Set in a dreary town on the Adriatic coast, the book follows the heroine Dada as she tries to find out why her younger and much-loved brother Daniel threw himself under a train a few years earlier.
The tone of disillusionment and decay shrouds the book like a fog hanging over a sea: the country is recovering from the Balkan Wars of the 1990s, Dada is listless after a relationship breakdown, and her family is struggling to live with the trauma of Daniel’s death.
The “plot”, though, comes a distant second to the picaresque cast of characters and the language. Savičević’s background as a poet is evident. Take this passage:
“The day is waning and the storm subsiding. Now the light is already softer and the plants are turning their stalks towards the west, while a swift, invisible animal bends the burned grass.” (p. 149)
As for the characters, they range from an angelic war orphan-turned gigolo (called Angelo, of course) to a sleazy professor who keeps salamanders in formalin jars to Dada’s mother, who spends her days servicing her addictions to soap operas and sleeping pills.
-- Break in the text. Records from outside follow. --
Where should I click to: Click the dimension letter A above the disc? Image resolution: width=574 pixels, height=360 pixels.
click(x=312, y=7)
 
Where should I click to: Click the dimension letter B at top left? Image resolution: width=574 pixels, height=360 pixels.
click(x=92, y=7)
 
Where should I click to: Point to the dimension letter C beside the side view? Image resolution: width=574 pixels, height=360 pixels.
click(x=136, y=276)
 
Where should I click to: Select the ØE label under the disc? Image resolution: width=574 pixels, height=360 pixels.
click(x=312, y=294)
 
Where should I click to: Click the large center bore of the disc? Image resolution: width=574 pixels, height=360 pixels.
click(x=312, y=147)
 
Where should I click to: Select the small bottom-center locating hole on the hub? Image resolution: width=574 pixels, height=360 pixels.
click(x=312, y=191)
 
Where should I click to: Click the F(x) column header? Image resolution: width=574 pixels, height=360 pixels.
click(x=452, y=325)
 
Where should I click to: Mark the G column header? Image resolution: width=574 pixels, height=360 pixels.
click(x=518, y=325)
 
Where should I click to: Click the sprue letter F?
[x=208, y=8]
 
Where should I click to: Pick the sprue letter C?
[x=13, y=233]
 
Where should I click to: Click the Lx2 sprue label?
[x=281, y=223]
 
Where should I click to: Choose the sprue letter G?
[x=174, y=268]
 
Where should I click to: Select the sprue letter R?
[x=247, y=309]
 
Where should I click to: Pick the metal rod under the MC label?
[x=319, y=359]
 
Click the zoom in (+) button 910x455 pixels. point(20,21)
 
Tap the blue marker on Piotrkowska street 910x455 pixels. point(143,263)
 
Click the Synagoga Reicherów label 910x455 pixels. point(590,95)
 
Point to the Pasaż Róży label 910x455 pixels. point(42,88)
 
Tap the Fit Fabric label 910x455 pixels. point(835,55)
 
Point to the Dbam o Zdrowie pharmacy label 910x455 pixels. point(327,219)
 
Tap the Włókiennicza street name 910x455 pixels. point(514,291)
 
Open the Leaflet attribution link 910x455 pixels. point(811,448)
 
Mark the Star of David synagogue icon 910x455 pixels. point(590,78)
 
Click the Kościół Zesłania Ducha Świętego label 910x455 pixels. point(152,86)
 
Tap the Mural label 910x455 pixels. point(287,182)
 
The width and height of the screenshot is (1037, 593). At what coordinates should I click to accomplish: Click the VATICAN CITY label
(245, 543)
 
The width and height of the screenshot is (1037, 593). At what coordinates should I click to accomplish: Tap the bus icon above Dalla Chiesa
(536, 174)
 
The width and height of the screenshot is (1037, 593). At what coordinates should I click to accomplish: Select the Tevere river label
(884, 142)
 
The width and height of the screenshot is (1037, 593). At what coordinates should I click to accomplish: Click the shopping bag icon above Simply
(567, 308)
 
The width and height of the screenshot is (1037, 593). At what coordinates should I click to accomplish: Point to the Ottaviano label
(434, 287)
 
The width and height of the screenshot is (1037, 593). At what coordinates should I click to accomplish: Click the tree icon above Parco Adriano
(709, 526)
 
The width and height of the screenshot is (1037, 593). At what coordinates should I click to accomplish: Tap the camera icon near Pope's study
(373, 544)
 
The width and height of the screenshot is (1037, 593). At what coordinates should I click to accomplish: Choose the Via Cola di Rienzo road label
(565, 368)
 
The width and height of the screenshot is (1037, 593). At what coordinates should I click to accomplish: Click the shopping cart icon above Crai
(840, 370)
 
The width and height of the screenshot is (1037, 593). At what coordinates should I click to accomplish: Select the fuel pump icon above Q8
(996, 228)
The author is well-served by Celia Hawkesworth’s translation. Savičević’s wild lyricism comes through beautifully, although this reader regretted the preponderance of run-on sentences (what is it with this trend to use a comma instead of a full-stop?).
Overall, while the plot was too diffuse for the novel to be called truly gripping, Savičević’s is definitely a writer to be reckoned with. Kudos to Istros Books for bringing her work to English-speaking readers.